Collected data entries:
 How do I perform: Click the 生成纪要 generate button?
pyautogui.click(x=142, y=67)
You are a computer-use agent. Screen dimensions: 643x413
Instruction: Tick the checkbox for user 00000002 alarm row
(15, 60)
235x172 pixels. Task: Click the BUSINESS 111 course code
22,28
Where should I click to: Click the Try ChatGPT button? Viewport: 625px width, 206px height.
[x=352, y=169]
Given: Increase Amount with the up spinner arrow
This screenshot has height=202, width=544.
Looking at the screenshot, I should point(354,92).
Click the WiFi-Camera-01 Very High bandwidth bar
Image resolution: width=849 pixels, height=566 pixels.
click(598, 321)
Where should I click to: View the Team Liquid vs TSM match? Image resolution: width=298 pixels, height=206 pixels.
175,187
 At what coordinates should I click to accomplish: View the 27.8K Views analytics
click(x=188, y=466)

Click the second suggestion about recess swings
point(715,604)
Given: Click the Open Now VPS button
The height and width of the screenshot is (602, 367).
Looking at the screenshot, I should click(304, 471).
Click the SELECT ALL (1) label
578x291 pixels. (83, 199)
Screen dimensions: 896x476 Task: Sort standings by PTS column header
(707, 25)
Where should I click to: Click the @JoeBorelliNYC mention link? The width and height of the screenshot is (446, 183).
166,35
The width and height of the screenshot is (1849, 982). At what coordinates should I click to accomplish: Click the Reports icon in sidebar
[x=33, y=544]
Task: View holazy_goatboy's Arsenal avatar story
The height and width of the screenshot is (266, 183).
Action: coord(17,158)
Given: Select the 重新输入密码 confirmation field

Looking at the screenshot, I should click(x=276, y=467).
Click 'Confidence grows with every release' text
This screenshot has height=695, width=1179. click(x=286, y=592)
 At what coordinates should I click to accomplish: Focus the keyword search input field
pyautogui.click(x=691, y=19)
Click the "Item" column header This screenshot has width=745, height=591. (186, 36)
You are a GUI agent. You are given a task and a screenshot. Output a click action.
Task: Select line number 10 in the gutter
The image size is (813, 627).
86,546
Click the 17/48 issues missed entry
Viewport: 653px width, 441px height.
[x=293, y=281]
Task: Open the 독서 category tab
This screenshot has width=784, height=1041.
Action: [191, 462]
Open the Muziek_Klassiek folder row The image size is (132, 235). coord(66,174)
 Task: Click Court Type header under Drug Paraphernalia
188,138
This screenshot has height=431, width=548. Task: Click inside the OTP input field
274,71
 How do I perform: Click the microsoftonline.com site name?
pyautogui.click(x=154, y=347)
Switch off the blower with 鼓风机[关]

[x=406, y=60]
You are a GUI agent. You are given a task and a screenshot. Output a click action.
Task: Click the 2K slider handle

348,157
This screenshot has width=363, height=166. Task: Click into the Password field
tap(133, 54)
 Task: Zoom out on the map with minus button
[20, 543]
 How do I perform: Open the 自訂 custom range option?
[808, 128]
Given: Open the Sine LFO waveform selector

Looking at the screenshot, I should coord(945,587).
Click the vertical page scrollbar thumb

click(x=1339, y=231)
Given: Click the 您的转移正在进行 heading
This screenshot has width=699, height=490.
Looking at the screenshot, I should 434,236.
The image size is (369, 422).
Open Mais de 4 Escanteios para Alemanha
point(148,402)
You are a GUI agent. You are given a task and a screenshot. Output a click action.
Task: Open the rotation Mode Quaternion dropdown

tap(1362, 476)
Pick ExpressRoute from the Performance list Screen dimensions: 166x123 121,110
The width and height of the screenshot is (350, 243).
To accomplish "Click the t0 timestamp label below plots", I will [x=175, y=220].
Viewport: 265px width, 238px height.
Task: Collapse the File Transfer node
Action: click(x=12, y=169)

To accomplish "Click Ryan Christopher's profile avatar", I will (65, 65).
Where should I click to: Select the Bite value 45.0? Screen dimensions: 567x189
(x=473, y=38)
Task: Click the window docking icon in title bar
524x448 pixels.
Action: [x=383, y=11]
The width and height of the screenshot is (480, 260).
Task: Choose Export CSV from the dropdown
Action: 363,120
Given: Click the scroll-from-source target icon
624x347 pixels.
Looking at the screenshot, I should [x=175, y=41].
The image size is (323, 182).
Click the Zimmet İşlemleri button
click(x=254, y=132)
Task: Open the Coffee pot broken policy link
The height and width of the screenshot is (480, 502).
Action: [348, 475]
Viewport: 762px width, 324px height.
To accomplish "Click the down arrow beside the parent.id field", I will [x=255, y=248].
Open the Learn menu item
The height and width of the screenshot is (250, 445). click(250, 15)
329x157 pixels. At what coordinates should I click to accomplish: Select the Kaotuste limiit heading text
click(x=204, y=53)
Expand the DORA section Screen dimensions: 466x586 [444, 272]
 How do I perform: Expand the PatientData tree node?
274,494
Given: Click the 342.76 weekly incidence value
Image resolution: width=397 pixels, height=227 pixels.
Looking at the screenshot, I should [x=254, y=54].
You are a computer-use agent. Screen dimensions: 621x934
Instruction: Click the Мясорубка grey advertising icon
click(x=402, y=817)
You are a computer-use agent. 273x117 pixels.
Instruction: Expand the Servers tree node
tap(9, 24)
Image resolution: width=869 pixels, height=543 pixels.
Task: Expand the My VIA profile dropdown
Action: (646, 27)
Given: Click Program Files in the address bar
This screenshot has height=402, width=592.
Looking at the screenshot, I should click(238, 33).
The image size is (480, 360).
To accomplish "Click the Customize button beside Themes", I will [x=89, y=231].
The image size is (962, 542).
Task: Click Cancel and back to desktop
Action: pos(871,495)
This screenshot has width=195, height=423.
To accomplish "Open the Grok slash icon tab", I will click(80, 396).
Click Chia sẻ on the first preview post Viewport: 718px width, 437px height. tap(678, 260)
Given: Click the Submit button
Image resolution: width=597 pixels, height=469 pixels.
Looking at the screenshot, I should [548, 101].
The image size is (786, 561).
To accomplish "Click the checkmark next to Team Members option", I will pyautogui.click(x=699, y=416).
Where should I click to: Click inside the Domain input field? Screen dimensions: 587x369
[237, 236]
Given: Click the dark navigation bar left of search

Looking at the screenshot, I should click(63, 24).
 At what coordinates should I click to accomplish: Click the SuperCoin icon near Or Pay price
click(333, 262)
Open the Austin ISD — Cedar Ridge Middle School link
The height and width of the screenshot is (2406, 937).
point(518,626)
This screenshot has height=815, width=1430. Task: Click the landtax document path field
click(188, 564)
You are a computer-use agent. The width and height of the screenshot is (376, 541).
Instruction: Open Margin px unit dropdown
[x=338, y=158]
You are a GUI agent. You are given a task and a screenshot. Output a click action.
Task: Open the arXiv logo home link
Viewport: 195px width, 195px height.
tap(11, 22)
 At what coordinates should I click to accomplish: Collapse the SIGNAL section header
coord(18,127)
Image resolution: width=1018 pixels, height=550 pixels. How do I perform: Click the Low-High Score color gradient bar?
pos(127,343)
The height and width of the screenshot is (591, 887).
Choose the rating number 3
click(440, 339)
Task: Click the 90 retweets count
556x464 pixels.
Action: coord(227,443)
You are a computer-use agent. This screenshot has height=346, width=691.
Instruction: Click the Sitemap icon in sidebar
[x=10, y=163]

> Your assignment:
Your answer should be the lines from the one containing "The image size is (480, 360)." through the end of the records, both included, output exactly and with nothing added.

> Response box:
The image size is (480, 360).
To accomplish "Click the Customize button beside Themes", I will [x=89, y=231].
The image size is (962, 542).
Task: Click Cancel and back to desktop
Action: pos(871,495)
This screenshot has width=195, height=423.
To accomplish "Open the Grok slash icon tab", I will click(80, 396).
Click Chia sẻ on the first preview post Viewport: 718px width, 437px height. tap(678, 260)
Given: Click the Submit button
Image resolution: width=597 pixels, height=469 pixels.
Looking at the screenshot, I should [548, 101].
The image size is (786, 561).
To accomplish "Click the checkmark next to Team Members option", I will pyautogui.click(x=699, y=416).
Where should I click to: Click inside the Domain input field? Screen dimensions: 587x369
[237, 236]
Given: Click the dark navigation bar left of search

Looking at the screenshot, I should click(63, 24).
 At what coordinates should I click to accomplish: Click the SuperCoin icon near Or Pay price
click(333, 262)
Open the Austin ISD — Cedar Ridge Middle School link
The height and width of the screenshot is (2406, 937).
point(518,626)
This screenshot has height=815, width=1430. Task: Click the landtax document path field
click(188, 564)
You are a computer-use agent. The width and height of the screenshot is (376, 541).
Instruction: Open Margin px unit dropdown
[x=338, y=158]
You are a GUI agent. You are given a task and a screenshot. Output a click action.
Task: Open the arXiv logo home link
Viewport: 195px width, 195px height.
tap(11, 22)
 At what coordinates should I click to accomplish: Collapse the SIGNAL section header
coord(18,127)
Image resolution: width=1018 pixels, height=550 pixels. How do I perform: Click the Low-High Score color gradient bar?
pos(127,343)
The height and width of the screenshot is (591, 887).
Choose the rating number 3
click(440, 339)
Task: Click the 90 retweets count
556x464 pixels.
Action: coord(227,443)
You are a computer-use agent. This screenshot has height=346, width=691.
Instruction: Click the Sitemap icon in sidebar
[x=10, y=163]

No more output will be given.